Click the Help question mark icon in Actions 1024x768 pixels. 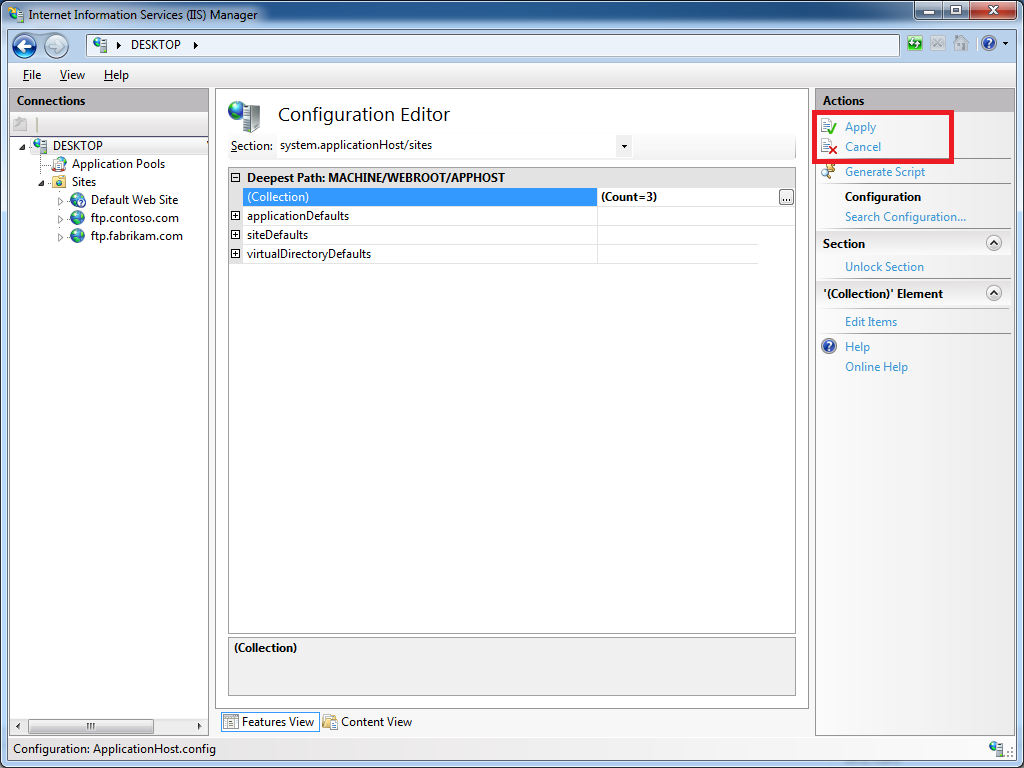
◇ ◇ ◇ ◇
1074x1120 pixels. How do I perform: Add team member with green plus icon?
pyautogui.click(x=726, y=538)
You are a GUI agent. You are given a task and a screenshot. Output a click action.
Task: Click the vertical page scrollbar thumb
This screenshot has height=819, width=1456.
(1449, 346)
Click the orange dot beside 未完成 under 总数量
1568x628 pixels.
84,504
◇ ◇ ◇ ◇
• **TASK BRIEF**
Rewrite the entries from the line with "1074x1120 pixels. How" to the line with "pyautogui.click(x=726, y=538)" as a two-column CSV with the headers entry_text and answer, one row per entry. Enclose every field in double quotes and turn any line breaks inside a field into spaces.

• **FINAL RESULT**
entry_text,answer
"1074x1120 pixels. How do I perform: Add team member with green plus icon?","pyautogui.click(x=726, y=538)"